Despite Better Financial Margins, Coca-Cola Stock Lags its Competitors
The Food and Beverage industry is a highly competitive one, and is much more dependent on consumer discretionary spending than many other industries into which shareholders could divert potential investment dollars.
A look at the stock price movement chart below, comparing Coca-Cola (KO) against industry peers Dr. Pepper Snapple Group (DPS) and Pepsico (PEP) indicates trend lines that are moving more or less in lock-step, with PEP a clear winner for most of 2013, and KO the most depressed of the three stocks over the past year.
Coca-Cola though has the better Profit Margins (18.19% versus 10.53% and 9.33% for DPS and PEP respectively), better Return on Assets (8.08% versus 7.77% and 7.78%) and much higher Operating Margins (13.25% versus 18.24% and 14.19%).
On a F P/E (Forward P/E) basis, the three companies are valued within a fairly narrow range of each other, with Dr.
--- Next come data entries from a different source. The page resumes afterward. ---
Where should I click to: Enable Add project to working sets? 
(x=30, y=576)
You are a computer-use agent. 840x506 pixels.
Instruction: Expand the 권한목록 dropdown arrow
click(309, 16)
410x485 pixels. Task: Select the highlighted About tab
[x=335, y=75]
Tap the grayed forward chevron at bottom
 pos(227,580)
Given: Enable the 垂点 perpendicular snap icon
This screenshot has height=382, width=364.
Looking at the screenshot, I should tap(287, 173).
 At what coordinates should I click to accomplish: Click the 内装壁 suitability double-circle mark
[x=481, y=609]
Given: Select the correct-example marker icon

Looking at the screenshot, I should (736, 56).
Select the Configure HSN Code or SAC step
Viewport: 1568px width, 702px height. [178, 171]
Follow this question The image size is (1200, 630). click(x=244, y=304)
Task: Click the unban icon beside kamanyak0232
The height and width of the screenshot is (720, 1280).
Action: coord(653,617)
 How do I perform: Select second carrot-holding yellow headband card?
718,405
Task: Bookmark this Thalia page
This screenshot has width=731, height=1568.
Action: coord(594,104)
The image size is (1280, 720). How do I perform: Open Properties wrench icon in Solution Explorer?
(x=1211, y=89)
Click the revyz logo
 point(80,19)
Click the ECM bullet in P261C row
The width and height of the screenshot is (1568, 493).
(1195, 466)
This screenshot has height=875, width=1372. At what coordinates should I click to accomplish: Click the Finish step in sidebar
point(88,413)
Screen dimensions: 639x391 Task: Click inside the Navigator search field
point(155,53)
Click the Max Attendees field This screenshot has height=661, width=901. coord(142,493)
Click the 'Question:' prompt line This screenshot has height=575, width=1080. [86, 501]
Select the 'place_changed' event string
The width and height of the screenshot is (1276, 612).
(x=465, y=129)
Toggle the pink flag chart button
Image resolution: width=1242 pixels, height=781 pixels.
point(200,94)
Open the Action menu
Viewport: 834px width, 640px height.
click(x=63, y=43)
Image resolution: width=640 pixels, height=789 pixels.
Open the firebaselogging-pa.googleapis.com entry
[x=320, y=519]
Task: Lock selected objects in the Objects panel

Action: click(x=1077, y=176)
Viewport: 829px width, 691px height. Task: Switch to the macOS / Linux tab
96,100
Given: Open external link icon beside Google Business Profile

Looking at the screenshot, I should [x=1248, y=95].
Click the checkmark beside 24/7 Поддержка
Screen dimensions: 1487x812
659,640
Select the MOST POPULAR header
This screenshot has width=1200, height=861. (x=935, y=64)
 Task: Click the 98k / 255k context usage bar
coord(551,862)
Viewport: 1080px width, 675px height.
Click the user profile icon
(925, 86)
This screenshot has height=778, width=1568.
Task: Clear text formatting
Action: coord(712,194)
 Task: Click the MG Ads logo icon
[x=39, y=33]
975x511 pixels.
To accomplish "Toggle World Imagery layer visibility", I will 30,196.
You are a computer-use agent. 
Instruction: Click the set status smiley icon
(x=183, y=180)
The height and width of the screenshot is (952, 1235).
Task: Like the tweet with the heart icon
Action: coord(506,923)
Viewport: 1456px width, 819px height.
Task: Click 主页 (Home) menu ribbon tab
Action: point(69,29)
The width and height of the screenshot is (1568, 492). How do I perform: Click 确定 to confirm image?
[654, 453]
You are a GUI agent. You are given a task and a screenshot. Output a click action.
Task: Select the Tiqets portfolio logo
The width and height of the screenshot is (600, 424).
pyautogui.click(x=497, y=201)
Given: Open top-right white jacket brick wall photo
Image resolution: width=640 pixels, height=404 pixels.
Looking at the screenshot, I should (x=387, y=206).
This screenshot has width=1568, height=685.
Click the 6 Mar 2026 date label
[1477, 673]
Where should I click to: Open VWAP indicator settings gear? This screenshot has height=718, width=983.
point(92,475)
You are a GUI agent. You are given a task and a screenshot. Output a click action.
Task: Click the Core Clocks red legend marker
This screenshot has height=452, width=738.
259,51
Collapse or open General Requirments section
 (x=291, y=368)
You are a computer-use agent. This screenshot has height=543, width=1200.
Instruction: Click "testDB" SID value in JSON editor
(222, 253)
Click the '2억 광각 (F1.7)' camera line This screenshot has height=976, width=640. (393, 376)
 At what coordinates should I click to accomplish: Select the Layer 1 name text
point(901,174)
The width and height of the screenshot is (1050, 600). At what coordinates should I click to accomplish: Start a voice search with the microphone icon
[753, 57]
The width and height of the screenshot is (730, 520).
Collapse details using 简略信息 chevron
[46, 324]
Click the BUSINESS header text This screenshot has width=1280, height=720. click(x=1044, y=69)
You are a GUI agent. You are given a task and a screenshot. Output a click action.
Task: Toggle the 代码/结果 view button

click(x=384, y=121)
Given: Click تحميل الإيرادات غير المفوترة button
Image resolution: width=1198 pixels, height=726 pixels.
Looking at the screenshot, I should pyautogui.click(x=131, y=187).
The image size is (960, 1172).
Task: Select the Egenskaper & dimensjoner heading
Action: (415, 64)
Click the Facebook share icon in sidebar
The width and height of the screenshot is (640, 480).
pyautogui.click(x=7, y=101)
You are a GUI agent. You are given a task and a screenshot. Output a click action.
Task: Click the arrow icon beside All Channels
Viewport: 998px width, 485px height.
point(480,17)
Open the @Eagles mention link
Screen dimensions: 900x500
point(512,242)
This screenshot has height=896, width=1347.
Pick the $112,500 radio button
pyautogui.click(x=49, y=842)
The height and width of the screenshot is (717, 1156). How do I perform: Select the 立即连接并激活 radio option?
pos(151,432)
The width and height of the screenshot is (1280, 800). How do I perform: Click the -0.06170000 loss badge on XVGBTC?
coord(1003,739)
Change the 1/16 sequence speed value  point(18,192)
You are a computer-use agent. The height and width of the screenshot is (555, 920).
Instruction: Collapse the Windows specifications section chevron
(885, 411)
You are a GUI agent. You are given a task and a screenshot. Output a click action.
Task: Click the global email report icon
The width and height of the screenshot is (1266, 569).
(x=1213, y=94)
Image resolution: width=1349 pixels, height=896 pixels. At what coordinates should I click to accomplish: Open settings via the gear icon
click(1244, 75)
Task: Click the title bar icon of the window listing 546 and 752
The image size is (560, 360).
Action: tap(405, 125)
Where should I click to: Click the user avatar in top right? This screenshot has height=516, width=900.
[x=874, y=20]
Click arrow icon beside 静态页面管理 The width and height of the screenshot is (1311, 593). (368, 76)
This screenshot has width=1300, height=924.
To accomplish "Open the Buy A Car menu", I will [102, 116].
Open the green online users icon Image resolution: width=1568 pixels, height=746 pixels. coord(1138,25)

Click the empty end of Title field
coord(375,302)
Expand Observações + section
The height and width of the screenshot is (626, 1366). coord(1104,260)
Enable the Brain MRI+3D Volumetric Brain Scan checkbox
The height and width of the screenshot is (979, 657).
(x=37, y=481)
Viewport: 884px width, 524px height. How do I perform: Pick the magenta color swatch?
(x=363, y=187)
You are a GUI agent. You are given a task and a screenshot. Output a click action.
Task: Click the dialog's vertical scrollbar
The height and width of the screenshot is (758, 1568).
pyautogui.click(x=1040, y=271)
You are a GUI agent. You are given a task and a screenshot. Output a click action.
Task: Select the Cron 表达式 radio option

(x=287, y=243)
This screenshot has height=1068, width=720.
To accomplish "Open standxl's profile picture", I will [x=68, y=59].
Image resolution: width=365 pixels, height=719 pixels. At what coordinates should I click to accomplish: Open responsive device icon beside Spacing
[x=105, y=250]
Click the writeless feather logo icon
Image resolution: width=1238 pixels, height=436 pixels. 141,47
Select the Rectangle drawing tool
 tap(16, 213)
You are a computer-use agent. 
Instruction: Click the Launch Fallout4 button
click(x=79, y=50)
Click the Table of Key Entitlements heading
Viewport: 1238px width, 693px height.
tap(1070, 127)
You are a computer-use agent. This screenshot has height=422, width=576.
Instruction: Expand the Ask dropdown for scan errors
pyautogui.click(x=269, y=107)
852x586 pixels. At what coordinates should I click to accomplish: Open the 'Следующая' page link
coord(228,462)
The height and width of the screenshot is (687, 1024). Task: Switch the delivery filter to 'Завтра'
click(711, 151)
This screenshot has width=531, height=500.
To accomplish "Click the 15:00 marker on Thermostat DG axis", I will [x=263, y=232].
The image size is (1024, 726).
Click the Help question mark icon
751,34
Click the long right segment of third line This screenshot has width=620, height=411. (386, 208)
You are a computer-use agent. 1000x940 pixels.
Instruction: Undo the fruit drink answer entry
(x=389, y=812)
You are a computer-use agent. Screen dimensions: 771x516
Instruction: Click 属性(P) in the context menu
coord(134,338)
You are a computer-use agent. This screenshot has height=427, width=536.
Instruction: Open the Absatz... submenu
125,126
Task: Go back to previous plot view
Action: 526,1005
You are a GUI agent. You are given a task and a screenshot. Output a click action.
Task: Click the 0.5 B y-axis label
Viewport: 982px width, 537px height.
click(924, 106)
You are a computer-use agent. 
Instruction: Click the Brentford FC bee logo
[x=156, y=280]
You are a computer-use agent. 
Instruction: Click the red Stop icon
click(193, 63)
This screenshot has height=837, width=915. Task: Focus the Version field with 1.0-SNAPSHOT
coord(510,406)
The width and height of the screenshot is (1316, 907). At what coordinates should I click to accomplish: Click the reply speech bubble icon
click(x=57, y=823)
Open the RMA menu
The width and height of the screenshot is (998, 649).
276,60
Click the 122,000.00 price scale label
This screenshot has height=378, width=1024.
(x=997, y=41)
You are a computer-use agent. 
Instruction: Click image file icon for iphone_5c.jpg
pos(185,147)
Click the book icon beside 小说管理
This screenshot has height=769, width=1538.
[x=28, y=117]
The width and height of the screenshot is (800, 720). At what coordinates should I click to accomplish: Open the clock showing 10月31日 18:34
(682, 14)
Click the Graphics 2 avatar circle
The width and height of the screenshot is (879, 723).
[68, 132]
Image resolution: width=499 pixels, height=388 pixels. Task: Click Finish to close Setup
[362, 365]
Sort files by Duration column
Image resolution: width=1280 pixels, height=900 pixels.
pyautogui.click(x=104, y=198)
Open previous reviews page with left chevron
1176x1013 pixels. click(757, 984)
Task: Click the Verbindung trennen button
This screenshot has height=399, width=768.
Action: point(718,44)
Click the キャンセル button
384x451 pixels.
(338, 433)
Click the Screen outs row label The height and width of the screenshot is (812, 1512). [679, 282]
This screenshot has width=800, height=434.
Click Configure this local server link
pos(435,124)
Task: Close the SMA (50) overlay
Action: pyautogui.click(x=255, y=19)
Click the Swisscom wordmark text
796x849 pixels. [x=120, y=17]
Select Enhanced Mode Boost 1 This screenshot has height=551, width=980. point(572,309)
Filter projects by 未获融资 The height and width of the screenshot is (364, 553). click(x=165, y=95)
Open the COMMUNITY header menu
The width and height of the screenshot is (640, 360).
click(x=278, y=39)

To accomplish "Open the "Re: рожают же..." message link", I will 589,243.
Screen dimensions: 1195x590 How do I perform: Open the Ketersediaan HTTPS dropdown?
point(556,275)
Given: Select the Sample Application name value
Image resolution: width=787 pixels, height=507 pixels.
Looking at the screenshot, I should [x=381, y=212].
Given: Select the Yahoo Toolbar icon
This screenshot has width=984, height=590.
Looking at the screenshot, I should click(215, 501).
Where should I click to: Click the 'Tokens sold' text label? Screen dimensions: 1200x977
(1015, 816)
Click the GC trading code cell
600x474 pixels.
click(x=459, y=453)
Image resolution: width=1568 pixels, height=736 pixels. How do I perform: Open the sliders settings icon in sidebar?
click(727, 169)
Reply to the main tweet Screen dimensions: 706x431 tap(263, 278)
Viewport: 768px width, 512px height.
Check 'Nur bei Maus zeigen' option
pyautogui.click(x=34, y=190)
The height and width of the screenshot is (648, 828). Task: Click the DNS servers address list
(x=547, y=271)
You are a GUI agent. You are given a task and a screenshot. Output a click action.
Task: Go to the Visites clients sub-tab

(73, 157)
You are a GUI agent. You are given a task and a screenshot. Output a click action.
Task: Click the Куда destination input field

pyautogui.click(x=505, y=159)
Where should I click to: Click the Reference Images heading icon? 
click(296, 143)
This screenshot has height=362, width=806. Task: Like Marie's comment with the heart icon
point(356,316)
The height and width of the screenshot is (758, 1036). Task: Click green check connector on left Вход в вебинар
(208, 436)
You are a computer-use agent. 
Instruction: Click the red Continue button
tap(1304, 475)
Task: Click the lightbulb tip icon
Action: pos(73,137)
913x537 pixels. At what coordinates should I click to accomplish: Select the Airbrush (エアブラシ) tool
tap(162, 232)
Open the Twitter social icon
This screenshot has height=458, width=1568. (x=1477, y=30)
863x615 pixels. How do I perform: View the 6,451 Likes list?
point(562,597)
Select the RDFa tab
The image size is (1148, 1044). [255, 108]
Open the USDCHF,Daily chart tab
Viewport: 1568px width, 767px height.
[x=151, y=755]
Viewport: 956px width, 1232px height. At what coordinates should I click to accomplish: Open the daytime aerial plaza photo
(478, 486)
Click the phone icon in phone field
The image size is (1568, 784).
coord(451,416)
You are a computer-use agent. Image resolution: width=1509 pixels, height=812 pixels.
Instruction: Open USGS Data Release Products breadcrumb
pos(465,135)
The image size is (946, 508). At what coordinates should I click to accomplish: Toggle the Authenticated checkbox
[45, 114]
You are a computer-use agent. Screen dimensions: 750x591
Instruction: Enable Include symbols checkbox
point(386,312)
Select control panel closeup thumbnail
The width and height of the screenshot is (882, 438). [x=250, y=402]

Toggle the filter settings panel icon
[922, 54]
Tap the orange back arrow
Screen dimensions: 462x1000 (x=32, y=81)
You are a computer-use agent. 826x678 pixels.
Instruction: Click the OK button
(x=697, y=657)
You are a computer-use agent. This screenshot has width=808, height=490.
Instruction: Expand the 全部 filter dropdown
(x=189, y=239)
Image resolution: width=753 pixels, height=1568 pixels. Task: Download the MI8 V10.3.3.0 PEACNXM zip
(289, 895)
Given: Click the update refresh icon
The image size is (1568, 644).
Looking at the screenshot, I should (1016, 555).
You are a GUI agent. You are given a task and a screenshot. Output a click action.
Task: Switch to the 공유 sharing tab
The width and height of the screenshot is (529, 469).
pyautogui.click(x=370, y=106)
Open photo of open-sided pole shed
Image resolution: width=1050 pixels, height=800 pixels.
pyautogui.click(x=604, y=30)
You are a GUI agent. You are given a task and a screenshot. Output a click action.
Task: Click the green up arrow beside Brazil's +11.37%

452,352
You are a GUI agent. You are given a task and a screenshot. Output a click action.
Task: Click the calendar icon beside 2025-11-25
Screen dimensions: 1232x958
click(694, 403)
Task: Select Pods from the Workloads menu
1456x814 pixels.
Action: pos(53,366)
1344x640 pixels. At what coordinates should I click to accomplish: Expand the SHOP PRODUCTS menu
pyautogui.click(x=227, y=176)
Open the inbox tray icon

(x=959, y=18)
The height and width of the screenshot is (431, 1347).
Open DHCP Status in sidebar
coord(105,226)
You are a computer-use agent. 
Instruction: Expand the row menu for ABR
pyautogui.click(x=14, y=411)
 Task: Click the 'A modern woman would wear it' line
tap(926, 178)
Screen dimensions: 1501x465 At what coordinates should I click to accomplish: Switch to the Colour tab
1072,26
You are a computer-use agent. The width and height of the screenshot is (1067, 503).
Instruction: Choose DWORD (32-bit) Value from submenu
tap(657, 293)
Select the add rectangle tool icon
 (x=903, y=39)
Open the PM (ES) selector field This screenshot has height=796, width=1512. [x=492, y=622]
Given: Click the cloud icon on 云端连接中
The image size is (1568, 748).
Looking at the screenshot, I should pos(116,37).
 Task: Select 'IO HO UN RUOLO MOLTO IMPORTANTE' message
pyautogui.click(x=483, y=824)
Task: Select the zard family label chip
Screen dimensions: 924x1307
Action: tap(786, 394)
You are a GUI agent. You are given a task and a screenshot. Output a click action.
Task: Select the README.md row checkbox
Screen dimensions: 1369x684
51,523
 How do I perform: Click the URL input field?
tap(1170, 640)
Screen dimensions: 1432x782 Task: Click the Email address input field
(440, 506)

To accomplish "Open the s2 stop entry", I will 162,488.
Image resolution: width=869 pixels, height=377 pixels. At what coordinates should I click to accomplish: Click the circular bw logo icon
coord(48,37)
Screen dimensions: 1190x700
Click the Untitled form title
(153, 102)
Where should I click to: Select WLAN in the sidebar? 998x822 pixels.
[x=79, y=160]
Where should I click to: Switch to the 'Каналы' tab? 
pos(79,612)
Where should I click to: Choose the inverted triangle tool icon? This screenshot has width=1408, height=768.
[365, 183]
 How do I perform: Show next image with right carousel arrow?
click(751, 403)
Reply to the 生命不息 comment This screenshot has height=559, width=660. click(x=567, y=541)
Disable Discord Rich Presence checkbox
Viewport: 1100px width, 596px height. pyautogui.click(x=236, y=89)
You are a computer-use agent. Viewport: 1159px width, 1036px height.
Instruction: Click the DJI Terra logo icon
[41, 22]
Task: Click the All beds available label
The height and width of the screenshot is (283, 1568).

Pepper (13.81x) the most discounted, and Pepsico (16.90x) and KO (17.09x) in 2nd and 3rd place respectively
The biggest favorable catalyst that KO has going in its favor is its solid portfolio of brands and the company's vast world-wide network of distributors that has allowed it to dominate the non-alcoholic beverage market in over 200 countries.
Despite that, a growing consciousness in the developed world (especially in the U.S. and parts of Europe) over the unfavorable health effects of over consuming carbonated drinks could cause a dampening impact on profits from these markets. These headwinds are however more than compensated for by longer-term prospects of increased consumption in many of its other international markets.